Saved data entries:
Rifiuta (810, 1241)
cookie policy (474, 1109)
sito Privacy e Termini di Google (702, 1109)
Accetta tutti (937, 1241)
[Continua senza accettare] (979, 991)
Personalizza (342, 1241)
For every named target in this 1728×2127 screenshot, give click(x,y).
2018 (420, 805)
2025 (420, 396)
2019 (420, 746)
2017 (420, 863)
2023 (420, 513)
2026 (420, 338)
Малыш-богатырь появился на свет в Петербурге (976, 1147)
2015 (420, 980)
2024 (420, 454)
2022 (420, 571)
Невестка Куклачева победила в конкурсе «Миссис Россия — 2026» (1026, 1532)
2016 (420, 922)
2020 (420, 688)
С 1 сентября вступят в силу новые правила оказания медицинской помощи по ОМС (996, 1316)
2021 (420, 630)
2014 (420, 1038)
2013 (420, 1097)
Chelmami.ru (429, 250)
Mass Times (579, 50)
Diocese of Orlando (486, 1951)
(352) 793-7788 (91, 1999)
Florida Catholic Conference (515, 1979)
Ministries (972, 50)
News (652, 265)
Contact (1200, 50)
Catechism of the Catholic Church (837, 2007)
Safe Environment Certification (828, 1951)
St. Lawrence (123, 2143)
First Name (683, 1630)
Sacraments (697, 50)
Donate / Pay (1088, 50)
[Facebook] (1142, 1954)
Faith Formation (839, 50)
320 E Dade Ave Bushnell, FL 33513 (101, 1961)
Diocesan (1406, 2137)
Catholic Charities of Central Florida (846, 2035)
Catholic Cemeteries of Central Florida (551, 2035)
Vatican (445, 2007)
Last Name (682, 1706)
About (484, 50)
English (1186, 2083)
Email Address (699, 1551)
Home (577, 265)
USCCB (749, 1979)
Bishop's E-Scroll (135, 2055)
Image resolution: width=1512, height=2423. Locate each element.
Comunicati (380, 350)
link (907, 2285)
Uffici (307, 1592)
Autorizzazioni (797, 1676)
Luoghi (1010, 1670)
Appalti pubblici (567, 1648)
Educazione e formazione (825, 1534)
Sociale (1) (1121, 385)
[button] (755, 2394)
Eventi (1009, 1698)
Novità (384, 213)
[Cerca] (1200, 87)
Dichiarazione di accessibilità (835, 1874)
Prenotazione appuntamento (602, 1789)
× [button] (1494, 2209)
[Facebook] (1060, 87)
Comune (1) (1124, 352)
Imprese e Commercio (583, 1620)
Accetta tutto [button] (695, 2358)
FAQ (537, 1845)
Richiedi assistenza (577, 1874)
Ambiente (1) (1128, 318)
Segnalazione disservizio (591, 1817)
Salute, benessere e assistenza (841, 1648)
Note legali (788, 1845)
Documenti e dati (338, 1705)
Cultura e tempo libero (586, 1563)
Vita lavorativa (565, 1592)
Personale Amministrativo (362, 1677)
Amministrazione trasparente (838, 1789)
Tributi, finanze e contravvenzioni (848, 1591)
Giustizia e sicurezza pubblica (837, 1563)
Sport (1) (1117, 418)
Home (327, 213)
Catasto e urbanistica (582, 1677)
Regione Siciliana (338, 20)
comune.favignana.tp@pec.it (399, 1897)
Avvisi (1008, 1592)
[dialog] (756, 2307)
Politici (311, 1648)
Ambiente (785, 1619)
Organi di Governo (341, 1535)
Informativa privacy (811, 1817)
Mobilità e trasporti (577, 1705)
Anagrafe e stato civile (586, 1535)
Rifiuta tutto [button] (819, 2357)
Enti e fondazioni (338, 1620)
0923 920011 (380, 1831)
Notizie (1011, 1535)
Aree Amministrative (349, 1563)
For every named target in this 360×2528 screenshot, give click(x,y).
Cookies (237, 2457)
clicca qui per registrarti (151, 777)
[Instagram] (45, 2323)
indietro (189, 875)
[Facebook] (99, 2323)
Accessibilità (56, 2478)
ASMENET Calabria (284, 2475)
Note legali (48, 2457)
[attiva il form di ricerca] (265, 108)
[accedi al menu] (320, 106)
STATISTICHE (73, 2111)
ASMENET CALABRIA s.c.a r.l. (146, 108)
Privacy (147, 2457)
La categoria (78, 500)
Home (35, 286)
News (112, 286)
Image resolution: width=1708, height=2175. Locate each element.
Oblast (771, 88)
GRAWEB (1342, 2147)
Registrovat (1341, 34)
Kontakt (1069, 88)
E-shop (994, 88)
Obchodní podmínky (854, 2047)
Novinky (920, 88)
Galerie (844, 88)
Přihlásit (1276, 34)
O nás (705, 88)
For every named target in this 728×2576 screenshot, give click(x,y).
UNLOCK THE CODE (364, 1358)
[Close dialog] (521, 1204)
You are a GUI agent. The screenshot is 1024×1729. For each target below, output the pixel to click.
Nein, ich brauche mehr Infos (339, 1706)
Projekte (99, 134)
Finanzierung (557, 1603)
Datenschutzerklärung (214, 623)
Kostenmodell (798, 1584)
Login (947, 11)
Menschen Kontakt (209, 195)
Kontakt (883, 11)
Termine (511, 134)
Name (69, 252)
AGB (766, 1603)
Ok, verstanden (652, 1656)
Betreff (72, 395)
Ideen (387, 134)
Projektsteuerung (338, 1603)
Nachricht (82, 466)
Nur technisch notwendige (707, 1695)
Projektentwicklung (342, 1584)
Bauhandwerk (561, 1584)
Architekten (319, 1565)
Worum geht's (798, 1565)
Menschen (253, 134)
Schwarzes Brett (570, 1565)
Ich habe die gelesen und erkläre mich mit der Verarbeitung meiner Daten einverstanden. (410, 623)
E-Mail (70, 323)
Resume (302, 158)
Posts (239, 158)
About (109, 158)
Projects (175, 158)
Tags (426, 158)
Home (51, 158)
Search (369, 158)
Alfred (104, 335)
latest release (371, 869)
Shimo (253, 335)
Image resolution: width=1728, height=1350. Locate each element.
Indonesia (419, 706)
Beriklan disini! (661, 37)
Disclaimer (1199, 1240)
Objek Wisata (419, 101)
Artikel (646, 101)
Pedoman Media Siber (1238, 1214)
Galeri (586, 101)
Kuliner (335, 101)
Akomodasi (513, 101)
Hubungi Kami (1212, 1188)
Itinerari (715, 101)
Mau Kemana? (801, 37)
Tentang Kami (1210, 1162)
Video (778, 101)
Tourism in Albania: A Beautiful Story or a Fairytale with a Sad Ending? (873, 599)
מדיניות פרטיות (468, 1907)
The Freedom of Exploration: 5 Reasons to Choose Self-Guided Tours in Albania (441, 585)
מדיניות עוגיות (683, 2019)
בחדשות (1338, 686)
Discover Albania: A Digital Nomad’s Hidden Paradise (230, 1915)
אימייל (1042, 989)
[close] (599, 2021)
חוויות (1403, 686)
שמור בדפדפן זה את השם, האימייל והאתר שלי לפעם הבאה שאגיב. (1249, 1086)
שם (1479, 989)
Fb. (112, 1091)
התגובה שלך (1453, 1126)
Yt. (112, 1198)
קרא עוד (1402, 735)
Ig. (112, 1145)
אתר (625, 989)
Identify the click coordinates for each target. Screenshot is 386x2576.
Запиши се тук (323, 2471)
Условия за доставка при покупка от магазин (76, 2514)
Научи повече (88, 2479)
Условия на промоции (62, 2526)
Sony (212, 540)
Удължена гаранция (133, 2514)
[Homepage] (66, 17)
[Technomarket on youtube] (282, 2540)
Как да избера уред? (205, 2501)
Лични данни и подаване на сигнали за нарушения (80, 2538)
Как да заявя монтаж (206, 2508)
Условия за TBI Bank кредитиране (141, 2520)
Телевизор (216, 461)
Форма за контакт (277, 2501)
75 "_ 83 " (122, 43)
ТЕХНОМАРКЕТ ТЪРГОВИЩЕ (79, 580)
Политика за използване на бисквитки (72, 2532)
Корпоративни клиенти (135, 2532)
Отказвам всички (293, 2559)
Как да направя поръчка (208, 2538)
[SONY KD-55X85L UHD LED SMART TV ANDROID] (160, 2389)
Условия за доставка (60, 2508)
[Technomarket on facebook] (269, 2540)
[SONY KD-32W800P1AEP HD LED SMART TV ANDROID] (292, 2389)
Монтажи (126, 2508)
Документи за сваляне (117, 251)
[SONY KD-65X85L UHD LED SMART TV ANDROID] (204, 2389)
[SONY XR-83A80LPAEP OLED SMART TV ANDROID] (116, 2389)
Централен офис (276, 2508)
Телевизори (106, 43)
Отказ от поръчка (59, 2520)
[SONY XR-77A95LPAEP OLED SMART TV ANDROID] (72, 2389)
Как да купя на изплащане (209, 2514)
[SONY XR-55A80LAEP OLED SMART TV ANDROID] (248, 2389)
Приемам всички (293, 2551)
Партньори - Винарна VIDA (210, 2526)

**Exercise aim**
Only the lines from the one with "Телевизор (216, 461)" through the final line above belong in the answer, each reproduced word for word.

**Response**
Телевизор (216, 461)
Форма за контакт (277, 2501)
75 "_ 83 " (122, 43)
ТЕХНОМАРКЕТ ТЪРГОВИЩЕ (79, 580)
Политика за използване на бисквитки (72, 2532)
Корпоративни клиенти (135, 2532)
Отказвам всички (293, 2559)
Как да направя поръчка (208, 2538)
[SONY KD-55X85L UHD LED SMART TV ANDROID] (160, 2389)
Условия за доставка (60, 2508)
[Technomarket on facebook] (269, 2540)
[SONY KD-32W800P1AEP HD LED SMART TV ANDROID] (292, 2389)
Монтажи (126, 2508)
Документи за сваляне (117, 251)
[SONY KD-65X85L UHD LED SMART TV ANDROID] (204, 2389)
[SONY XR-83A80LPAEP OLED SMART TV ANDROID] (116, 2389)
Централен офис (276, 2508)
Телевизори (106, 43)
Отказ от поръчка (59, 2520)
[SONY XR-77A95LPAEP OLED SMART TV ANDROID] (72, 2389)
Как да купя на изплащане (209, 2514)
[SONY XR-55A80LAEP OLED SMART TV ANDROID] (248, 2389)
Приемам всички (293, 2551)
Партньори - Винарна VIDA (210, 2526)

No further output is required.